> What you need to do
From the line with "Task: Click the File Password input field" through the line with "This screenshot has width=1456, height=819.", inclusive, return each line of the data below exactly and leave the rest out.

> Given data

┌──

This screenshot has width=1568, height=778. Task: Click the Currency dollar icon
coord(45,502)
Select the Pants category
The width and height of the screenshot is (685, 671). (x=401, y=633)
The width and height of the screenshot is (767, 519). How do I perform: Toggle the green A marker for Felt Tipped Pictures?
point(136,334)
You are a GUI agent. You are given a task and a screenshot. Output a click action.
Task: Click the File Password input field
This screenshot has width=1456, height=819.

└──
┌──

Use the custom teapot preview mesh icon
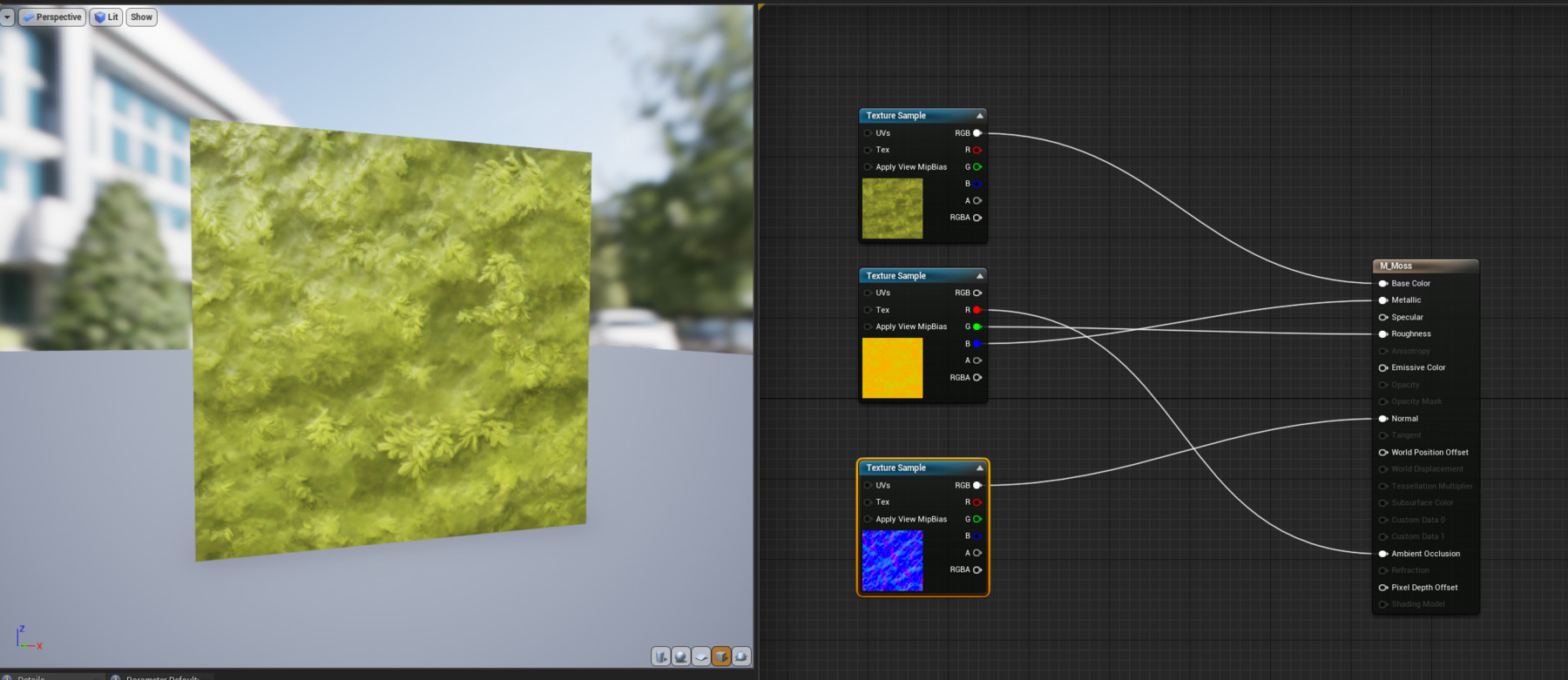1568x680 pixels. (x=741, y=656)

└──
┌──

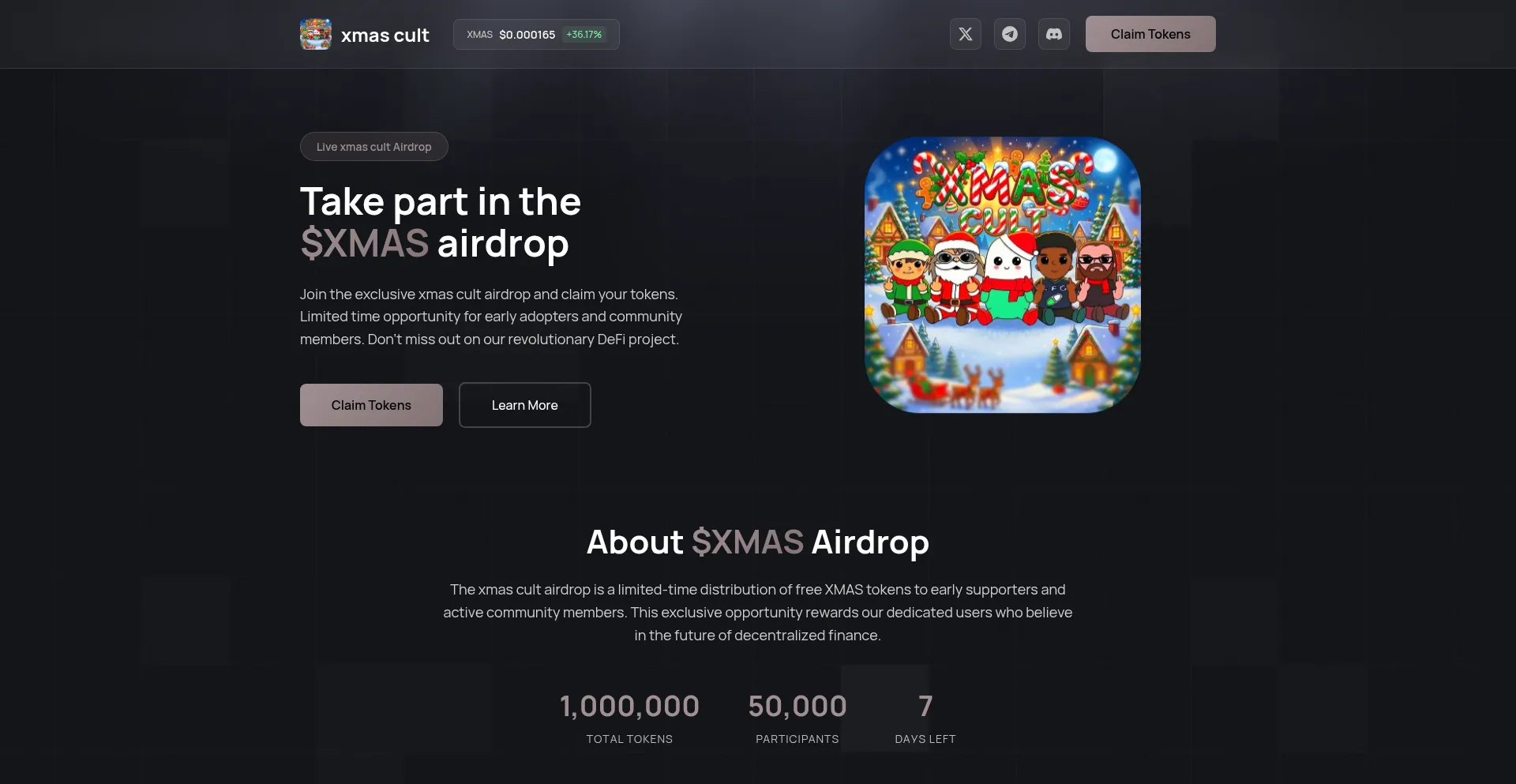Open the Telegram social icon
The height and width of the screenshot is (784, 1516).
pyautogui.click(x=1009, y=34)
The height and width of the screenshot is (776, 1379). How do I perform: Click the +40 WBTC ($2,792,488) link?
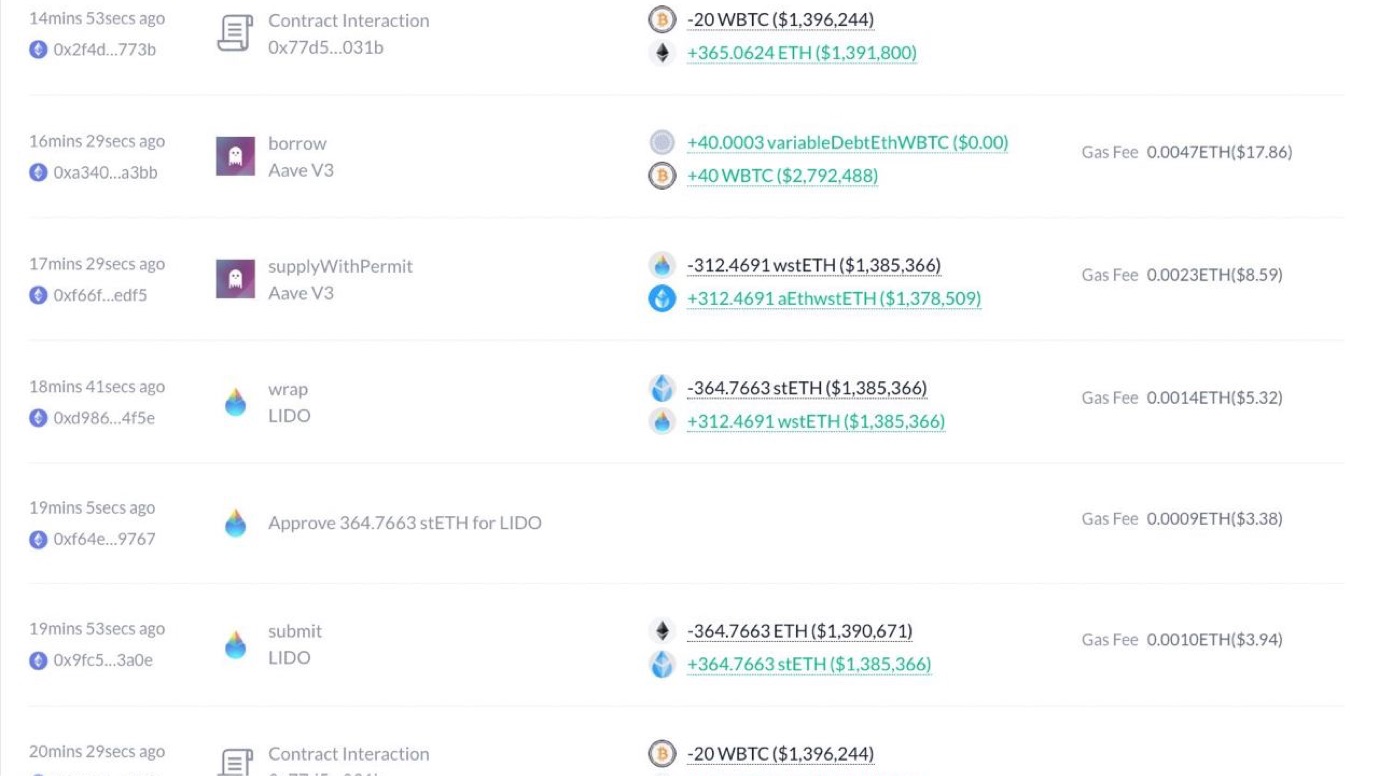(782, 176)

└──

> Exercise answer
Task: Click the File Password input field
This screenshot has width=1456, height=819.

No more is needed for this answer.